Entries shown: Begin

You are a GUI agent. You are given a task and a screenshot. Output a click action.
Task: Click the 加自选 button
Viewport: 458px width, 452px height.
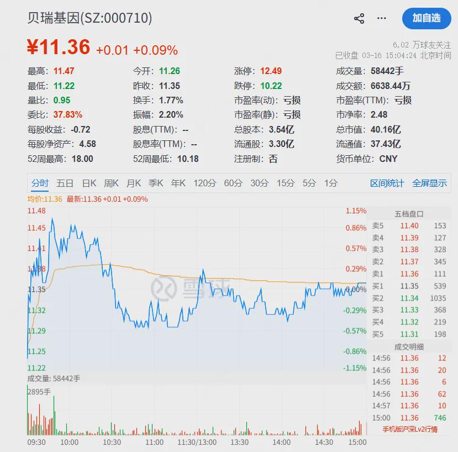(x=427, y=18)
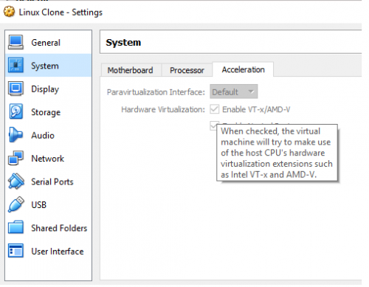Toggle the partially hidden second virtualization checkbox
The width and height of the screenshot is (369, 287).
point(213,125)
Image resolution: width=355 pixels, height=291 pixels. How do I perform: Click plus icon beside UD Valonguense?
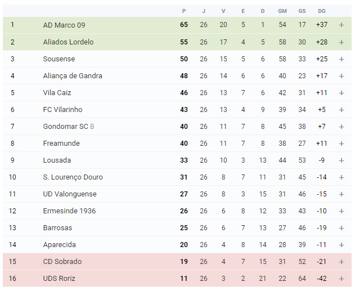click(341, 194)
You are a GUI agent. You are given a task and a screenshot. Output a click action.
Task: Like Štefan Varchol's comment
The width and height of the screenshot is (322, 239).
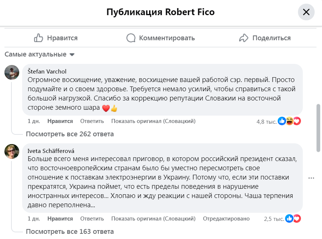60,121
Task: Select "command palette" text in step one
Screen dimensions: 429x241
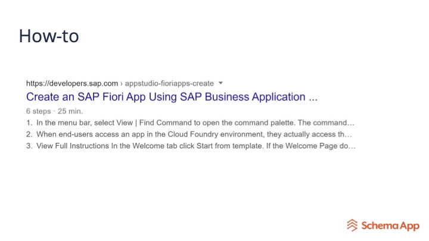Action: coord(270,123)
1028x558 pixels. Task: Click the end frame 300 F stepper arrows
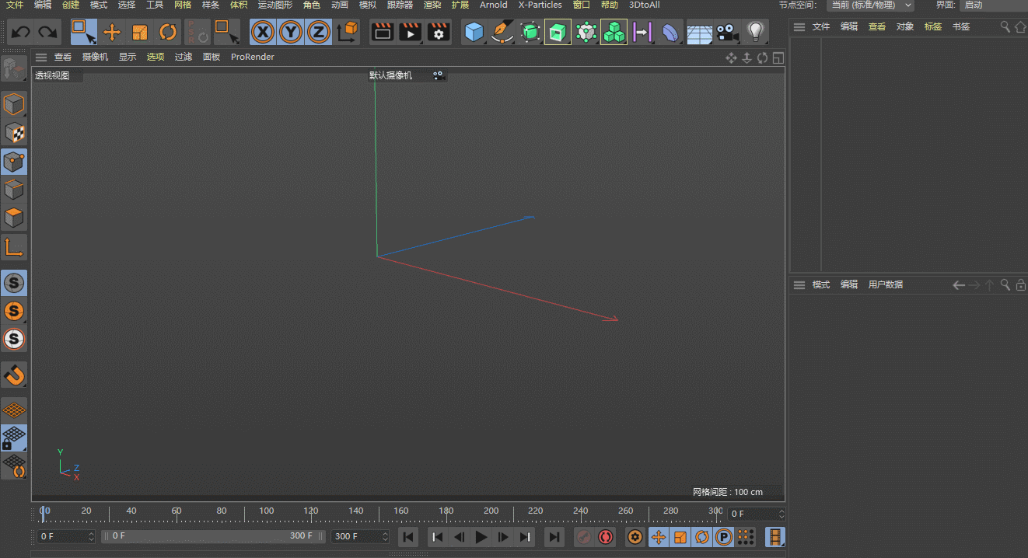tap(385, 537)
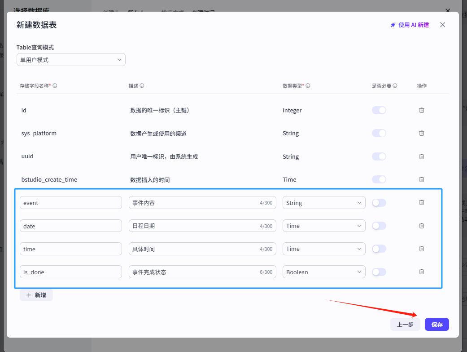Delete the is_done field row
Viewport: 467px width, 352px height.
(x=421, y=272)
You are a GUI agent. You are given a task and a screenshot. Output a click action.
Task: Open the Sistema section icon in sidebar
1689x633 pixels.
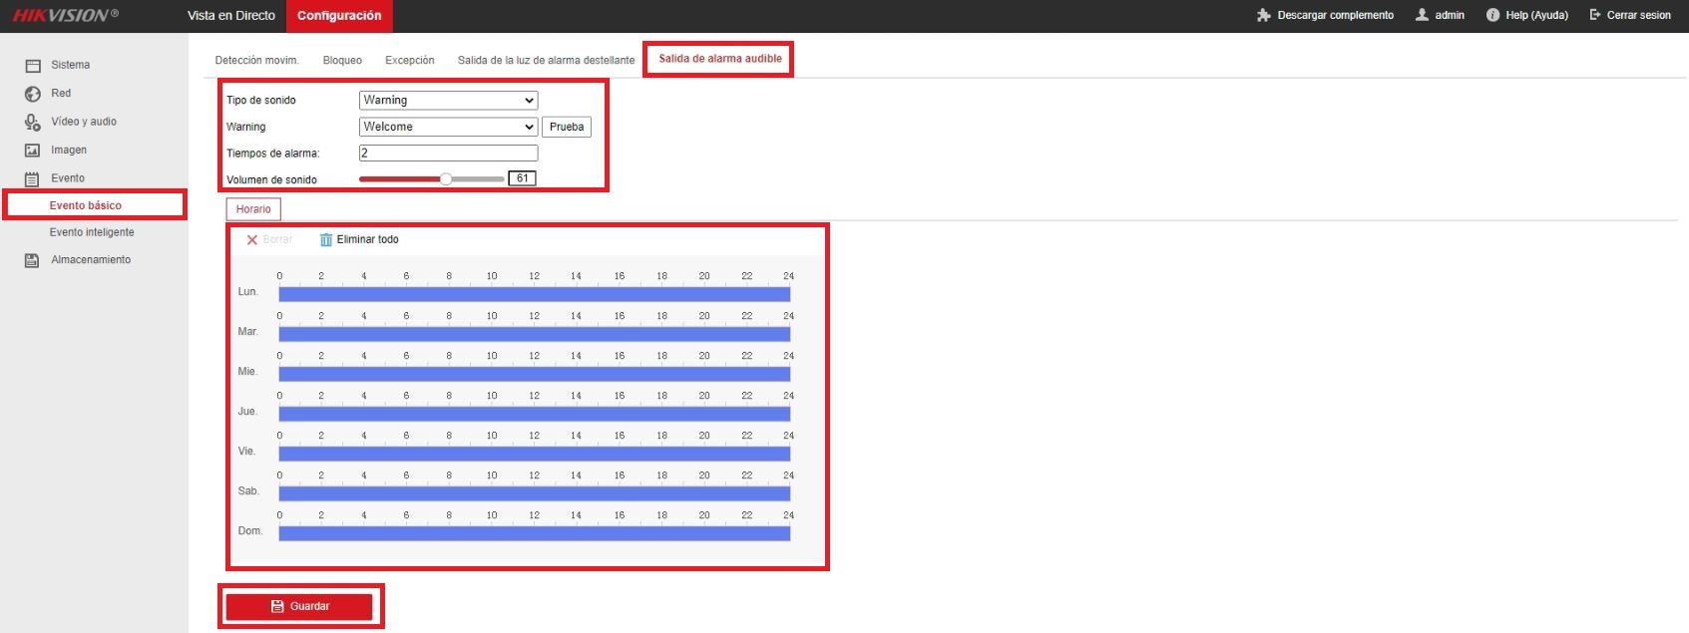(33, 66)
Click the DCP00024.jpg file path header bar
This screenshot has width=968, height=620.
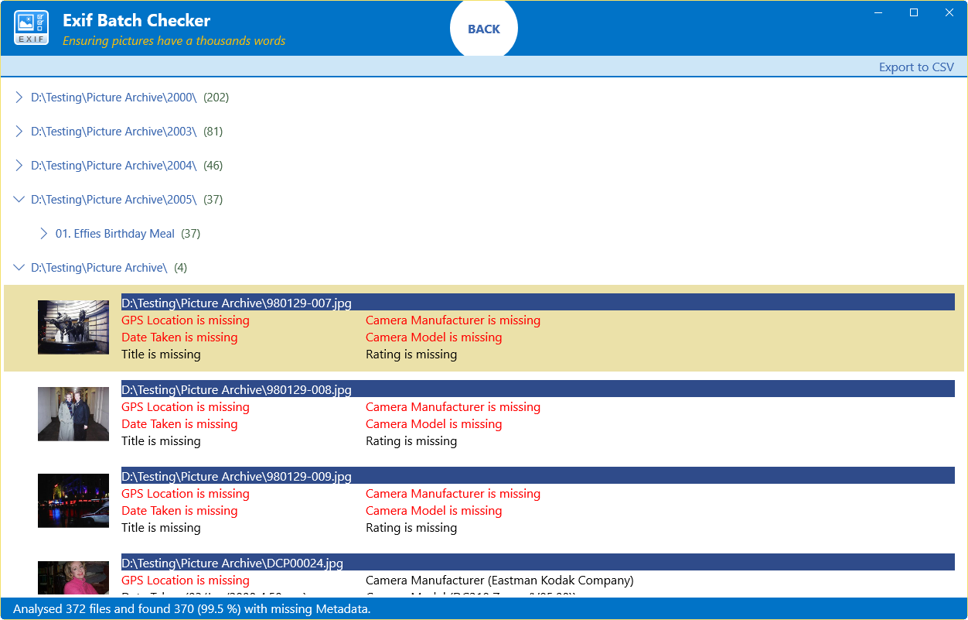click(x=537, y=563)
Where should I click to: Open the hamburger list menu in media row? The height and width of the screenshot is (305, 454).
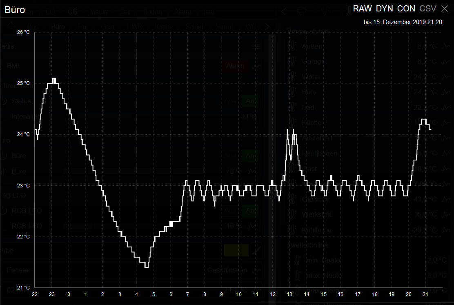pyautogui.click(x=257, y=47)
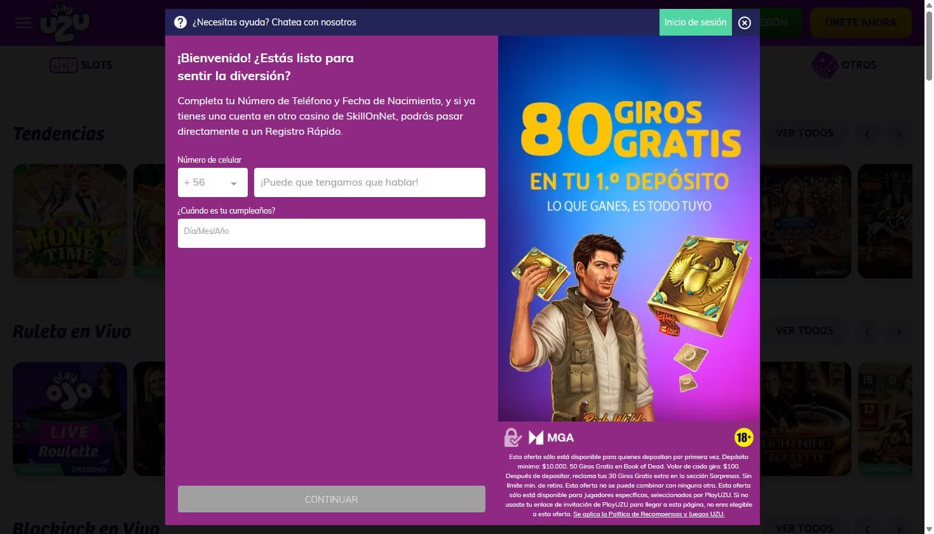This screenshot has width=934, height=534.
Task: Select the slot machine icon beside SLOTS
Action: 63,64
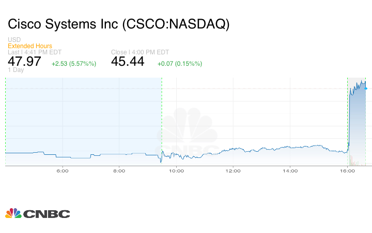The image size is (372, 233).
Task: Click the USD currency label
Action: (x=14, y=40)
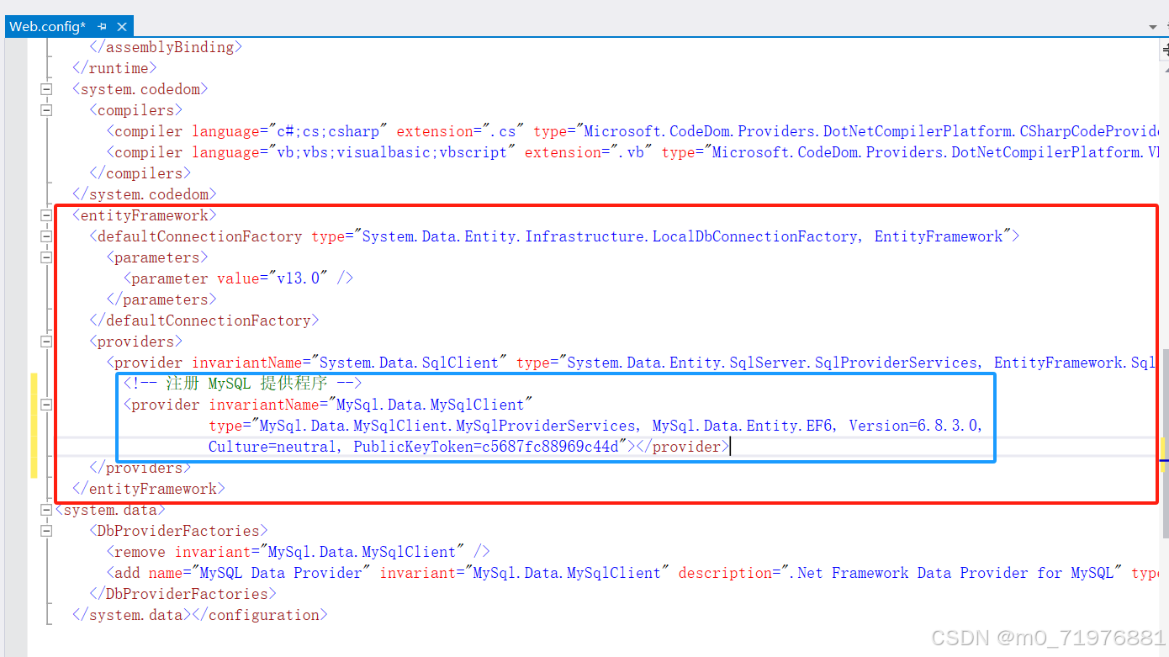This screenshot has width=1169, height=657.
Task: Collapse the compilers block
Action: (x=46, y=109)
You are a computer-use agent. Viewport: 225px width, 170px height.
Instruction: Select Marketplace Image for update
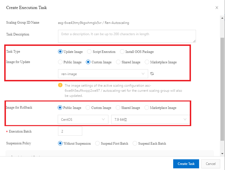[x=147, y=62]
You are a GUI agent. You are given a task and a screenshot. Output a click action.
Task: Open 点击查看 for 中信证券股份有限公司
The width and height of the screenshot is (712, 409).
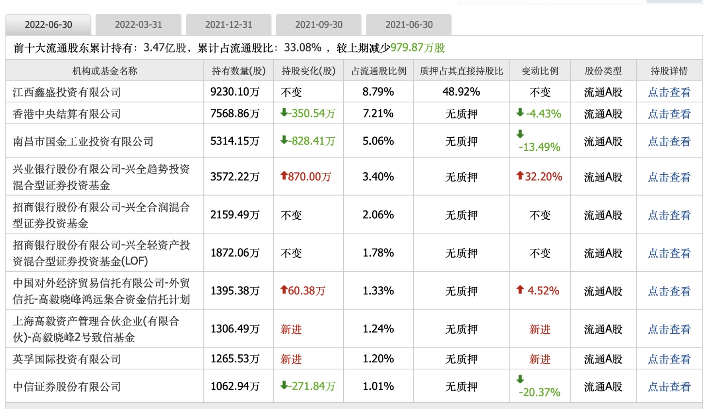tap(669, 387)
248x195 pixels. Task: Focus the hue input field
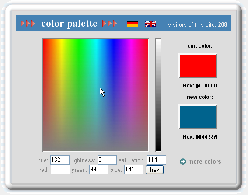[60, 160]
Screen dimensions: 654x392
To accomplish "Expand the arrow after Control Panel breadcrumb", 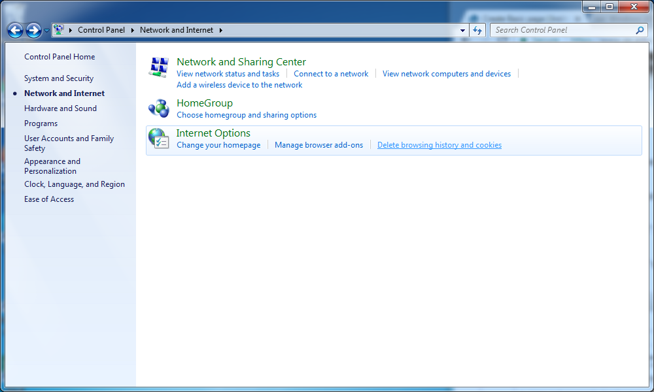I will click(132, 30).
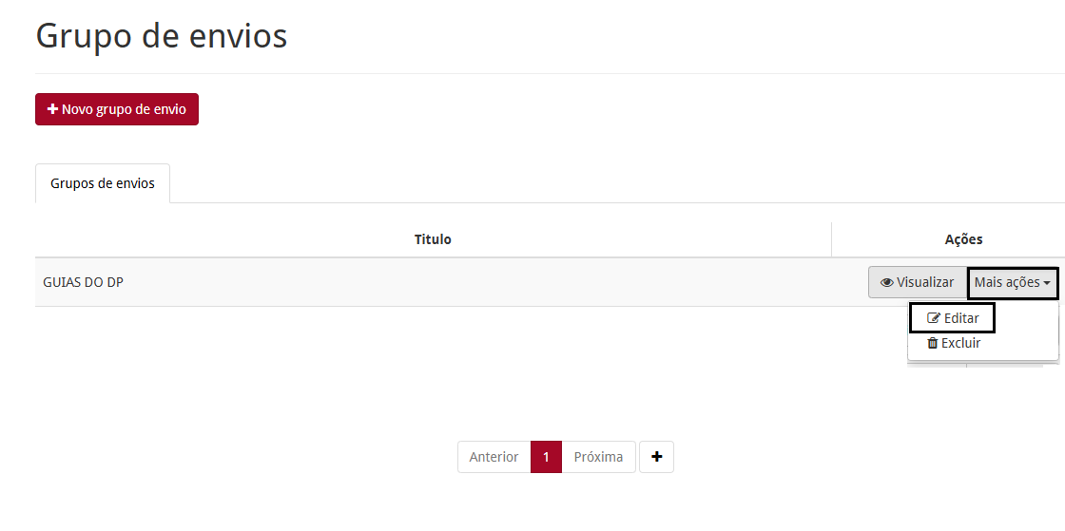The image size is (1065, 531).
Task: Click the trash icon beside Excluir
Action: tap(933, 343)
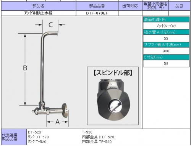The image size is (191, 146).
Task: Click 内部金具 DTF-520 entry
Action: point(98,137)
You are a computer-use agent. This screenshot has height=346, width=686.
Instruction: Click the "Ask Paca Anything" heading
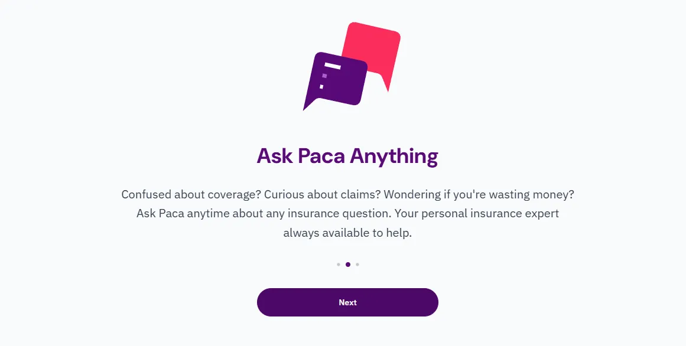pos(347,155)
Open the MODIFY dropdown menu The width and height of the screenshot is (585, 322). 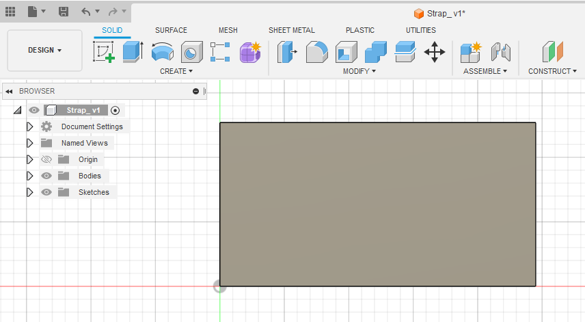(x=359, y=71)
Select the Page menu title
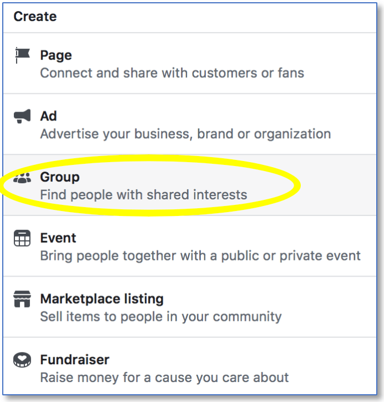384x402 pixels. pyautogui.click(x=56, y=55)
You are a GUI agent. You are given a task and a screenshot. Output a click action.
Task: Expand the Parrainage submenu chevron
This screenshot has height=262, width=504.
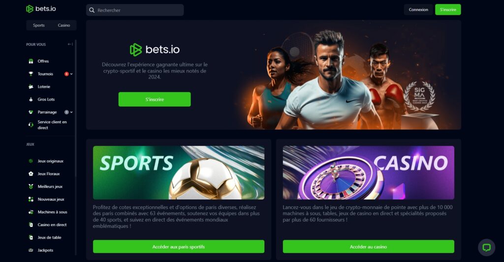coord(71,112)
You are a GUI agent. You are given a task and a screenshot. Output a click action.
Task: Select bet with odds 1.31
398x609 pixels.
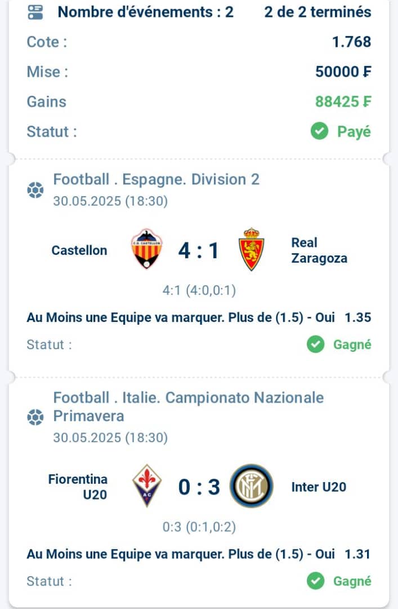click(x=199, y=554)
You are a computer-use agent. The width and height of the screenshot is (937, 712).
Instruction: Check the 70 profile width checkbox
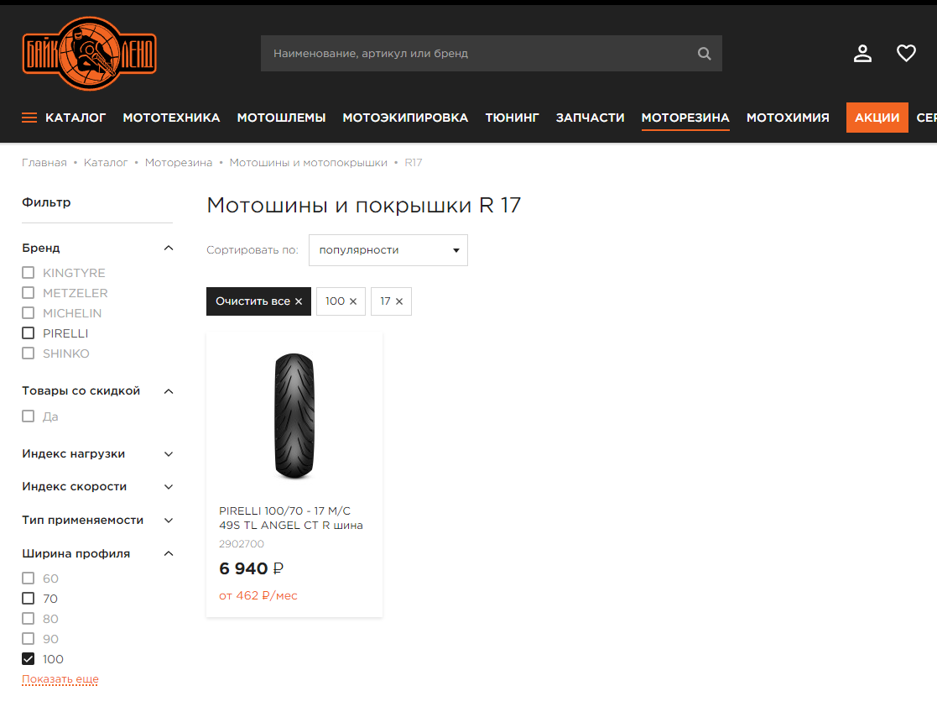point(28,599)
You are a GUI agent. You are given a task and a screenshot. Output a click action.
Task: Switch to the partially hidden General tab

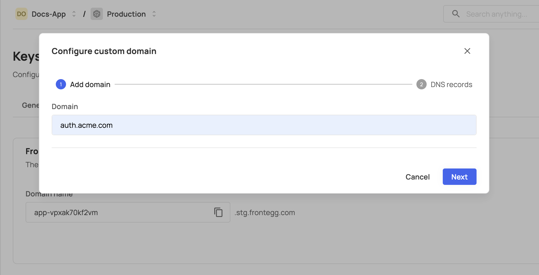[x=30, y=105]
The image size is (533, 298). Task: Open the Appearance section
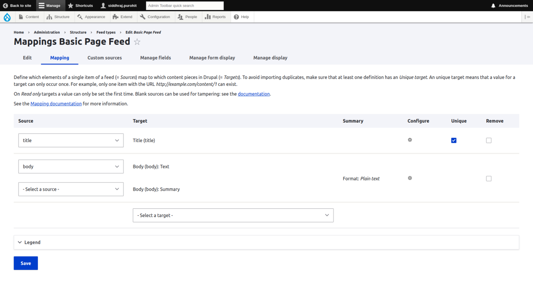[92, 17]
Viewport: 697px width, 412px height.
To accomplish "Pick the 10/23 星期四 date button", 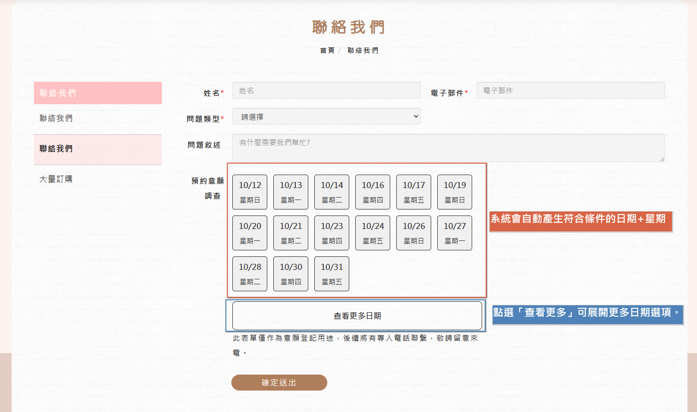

Entries shown: End

What the task requires: Transcribe only the lines above that start at the line containing "Image resolution: width=355" and end at the line containing "Task: Like Štefan Varchol's comment". Omit pictures.

Answer to the exercise:
Image resolution: width=355 pixels, height=291 pixels. How do I perform: Click plus icon beside UD Valonguense?
click(341, 194)
You are a GUI agent. You are given a task and a screenshot. Output a click action.
Task: Like Štefan Varchol's comment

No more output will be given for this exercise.